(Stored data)

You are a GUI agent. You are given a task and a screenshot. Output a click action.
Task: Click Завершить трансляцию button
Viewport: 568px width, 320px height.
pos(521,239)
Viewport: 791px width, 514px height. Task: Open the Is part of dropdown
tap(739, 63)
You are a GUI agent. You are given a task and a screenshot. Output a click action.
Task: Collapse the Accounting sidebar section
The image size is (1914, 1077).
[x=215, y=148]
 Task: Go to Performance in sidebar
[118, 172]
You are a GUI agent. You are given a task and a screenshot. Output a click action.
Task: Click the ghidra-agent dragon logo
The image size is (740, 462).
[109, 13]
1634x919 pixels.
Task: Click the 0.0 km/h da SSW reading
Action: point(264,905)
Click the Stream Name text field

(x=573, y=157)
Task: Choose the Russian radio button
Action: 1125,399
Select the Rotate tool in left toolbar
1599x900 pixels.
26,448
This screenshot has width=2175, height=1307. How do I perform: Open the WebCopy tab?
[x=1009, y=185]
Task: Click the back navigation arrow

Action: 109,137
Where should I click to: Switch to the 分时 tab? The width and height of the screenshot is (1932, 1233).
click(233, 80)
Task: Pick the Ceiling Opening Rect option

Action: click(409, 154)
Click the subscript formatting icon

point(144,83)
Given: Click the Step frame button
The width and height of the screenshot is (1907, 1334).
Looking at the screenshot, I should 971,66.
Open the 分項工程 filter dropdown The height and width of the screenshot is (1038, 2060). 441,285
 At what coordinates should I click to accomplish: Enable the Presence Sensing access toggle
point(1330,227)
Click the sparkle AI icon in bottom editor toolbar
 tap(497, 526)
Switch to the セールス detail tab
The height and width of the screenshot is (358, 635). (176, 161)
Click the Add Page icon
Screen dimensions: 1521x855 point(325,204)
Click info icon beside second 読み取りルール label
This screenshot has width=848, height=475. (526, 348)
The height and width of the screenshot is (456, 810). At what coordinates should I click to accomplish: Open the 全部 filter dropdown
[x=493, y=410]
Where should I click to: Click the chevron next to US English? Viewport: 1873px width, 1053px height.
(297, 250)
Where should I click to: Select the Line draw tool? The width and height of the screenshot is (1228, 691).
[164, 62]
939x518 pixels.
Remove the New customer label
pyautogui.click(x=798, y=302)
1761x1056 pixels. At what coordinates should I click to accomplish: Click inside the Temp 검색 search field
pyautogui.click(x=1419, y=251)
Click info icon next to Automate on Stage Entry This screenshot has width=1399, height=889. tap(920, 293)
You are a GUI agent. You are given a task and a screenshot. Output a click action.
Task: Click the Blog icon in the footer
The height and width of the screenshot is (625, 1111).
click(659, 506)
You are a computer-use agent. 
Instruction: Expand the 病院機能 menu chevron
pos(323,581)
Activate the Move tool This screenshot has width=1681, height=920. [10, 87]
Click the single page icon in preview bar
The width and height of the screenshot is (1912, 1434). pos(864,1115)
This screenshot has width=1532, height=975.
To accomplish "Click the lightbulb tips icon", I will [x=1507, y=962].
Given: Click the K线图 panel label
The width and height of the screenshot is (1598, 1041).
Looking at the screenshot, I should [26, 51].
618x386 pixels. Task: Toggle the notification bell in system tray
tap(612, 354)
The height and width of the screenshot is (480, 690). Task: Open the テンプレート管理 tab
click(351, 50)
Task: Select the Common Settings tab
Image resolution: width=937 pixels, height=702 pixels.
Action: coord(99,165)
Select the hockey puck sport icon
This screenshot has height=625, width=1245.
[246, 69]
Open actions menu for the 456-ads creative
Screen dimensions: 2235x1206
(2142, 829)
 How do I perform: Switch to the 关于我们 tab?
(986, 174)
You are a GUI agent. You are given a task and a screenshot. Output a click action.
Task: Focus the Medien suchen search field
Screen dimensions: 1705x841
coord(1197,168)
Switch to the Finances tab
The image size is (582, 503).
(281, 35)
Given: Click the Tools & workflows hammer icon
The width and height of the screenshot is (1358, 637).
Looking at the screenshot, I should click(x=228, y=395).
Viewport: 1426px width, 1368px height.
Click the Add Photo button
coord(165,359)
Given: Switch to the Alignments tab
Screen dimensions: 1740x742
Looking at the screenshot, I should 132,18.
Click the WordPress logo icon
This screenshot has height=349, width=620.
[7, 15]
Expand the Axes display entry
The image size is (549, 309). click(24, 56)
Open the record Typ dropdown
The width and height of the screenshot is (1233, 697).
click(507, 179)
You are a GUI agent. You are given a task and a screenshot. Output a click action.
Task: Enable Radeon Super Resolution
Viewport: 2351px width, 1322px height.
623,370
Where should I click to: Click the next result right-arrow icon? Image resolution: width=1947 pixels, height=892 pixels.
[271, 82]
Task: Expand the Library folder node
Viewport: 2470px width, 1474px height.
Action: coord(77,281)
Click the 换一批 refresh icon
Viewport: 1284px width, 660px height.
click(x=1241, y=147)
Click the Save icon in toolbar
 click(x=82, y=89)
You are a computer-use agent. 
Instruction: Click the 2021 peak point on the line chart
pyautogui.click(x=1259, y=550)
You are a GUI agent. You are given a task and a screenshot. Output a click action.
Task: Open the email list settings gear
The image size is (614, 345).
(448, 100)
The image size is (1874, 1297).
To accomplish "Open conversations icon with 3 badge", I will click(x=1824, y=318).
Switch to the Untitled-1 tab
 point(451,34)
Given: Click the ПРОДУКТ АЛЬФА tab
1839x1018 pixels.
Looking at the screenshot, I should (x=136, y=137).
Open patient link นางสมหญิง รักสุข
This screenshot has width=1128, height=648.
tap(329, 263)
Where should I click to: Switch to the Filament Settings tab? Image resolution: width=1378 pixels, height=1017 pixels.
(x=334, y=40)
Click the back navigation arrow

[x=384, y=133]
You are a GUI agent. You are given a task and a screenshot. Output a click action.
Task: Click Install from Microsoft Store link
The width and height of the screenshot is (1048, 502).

● YOUR TASK: Would you transcribe every entry exactly, leaving nothing out?

● REPLY TO THE EXERCISE:
You are a GUI agent. You are given a task and a screenshot. Output a click action.
Task: Click Завершить трансляцию button
Viewport: 568px width, 320px height.
pos(521,239)
Viewport: 791px width, 514px height. Task: Open the Is part of dropdown
tap(739, 63)
You are a GUI agent. You are given a task and a screenshot. Output a click action.
Task: Collapse the Accounting sidebar section
The image size is (1914, 1077).
[x=215, y=148]
 Task: Go to Performance in sidebar
[118, 172]
You are a GUI agent. You are given a task and a screenshot. Output a click action.
Task: Click the ghidra-agent dragon logo
The image size is (740, 462).
[109, 13]
1634x919 pixels.
Task: Click the 0.0 km/h da SSW reading
Action: point(264,905)
Click the Stream Name text field

(x=573, y=157)
Task: Choose the Russian radio button
Action: 1125,399
Select the Rotate tool in left toolbar
1599x900 pixels.
26,448
This screenshot has width=2175, height=1307. How do I perform: Open the WebCopy tab?
[x=1009, y=185]
Task: Click the back navigation arrow

Action: 109,137
Where should I click to: Switch to the 分时 tab? The width and height of the screenshot is (1932, 1233).
click(233, 80)
Task: Pick the Ceiling Opening Rect option

Action: click(409, 154)
Click the subscript formatting icon

point(144,83)
Given: Click the Step frame button
The width and height of the screenshot is (1907, 1334).
Looking at the screenshot, I should 971,66.
Open the 分項工程 filter dropdown The height and width of the screenshot is (1038, 2060). 441,285
 At what coordinates should I click to accomplish: Enable the Presence Sensing access toggle
point(1330,227)
Click the sparkle AI icon in bottom editor toolbar
 tap(497, 526)
Switch to the セールス detail tab
The height and width of the screenshot is (358, 635). (176, 161)
Click the Add Page icon
Screen dimensions: 1521x855 point(325,204)
Click info icon beside second 読み取りルール label
This screenshot has width=848, height=475. (526, 348)
The height and width of the screenshot is (456, 810). At what coordinates should I click to accomplish: Open the 全部 filter dropdown
[x=493, y=410]
Where should I click to: Click the chevron next to US English? Viewport: 1873px width, 1053px height.
(297, 250)
Where should I click to: Select the Line draw tool? The width and height of the screenshot is (1228, 691).
[164, 62]
939x518 pixels.
Remove the New customer label
pyautogui.click(x=798, y=302)
1761x1056 pixels. At what coordinates should I click to accomplish: Click inside the Temp 검색 search field
pyautogui.click(x=1419, y=251)
Click info icon next to Automate on Stage Entry This screenshot has width=1399, height=889. tap(920, 293)
You are a GUI agent. You are given a task and a screenshot. Output a click action.
Task: Click the Blog icon in the footer
The height and width of the screenshot is (625, 1111).
click(659, 506)
You are a computer-use agent. 
Instruction: Expand the 病院機能 menu chevron
pos(323,581)
Activate the Move tool This screenshot has width=1681, height=920. [10, 87]
Click the single page icon in preview bar
The width and height of the screenshot is (1912, 1434). pos(864,1115)
This screenshot has width=1532, height=975.
To accomplish "Click the lightbulb tips icon", I will [x=1507, y=962].
Given: Click the K线图 panel label
The width and height of the screenshot is (1598, 1041).
Looking at the screenshot, I should [26, 51].
618x386 pixels. Task: Toggle the notification bell in system tray
tap(612, 354)
The height and width of the screenshot is (480, 690). Task: Open the テンプレート管理 tab
click(351, 50)
Task: Select the Common Settings tab
Image resolution: width=937 pixels, height=702 pixels.
Action: coord(99,165)
Select the hockey puck sport icon
This screenshot has height=625, width=1245.
[246, 69]
Open actions menu for the 456-ads creative
Screen dimensions: 2235x1206
(2142, 829)
 How do I perform: Switch to the 关于我们 tab?
(986, 174)
You are a GUI agent. You are given a task and a screenshot. Output a click action.
Task: Focus the Medien suchen search field
Screen dimensions: 1705x841
coord(1197,168)
Switch to the Finances tab
The image size is (582, 503).
(281, 35)
Given: Click the Tools & workflows hammer icon
The width and height of the screenshot is (1358, 637).
Looking at the screenshot, I should click(x=228, y=395).
Viewport: 1426px width, 1368px height.
Click the Add Photo button
coord(165,359)
Given: Switch to the Alignments tab
Screen dimensions: 1740x742
Looking at the screenshot, I should 132,18.
Click the WordPress logo icon
This screenshot has height=349, width=620.
[7, 15]
Expand the Axes display entry
The image size is (549, 309). click(24, 56)
Open the record Typ dropdown
The width and height of the screenshot is (1233, 697).
click(507, 179)
You are a GUI agent. You are given a task and a screenshot. Output a click action.
Task: Enable Radeon Super Resolution
Viewport: 2351px width, 1322px height.
623,370
Where should I click to: Click the next result right-arrow icon? Image resolution: width=1947 pixels, height=892 pixels.
[271, 82]
Task: Expand the Library folder node
Viewport: 2470px width, 1474px height.
Action: coord(77,281)
Click the 换一批 refresh icon
Viewport: 1284px width, 660px height.
click(x=1241, y=147)
Click the Save icon in toolbar
 click(x=82, y=89)
You are a computer-use agent. 
Instruction: Click the 2021 peak point on the line chart
pyautogui.click(x=1259, y=550)
You are a GUI agent. You are given a task and a screenshot. Output a click action.
Task: Open the email list settings gear
The image size is (614, 345).
(448, 100)
The image size is (1874, 1297).
To accomplish "Open conversations icon with 3 badge", I will click(x=1824, y=318).
Switch to the Untitled-1 tab
 point(451,34)
Given: Click the ПРОДУКТ АЛЬФА tab
1839x1018 pixels.
Looking at the screenshot, I should (x=136, y=137).
Open patient link นางสมหญิง รักสุข
This screenshot has width=1128, height=648.
tap(329, 263)
Where should I click to: Switch to the Filament Settings tab? Image resolution: width=1378 pixels, height=1017 pixels.
(x=334, y=40)
Click the back navigation arrow

[x=384, y=133]
You are a GUI agent. You are given a task and a screenshot. Output a click action.
Task: Click Install from Microsoft Store link
The width and height of the screenshot is (1048, 502).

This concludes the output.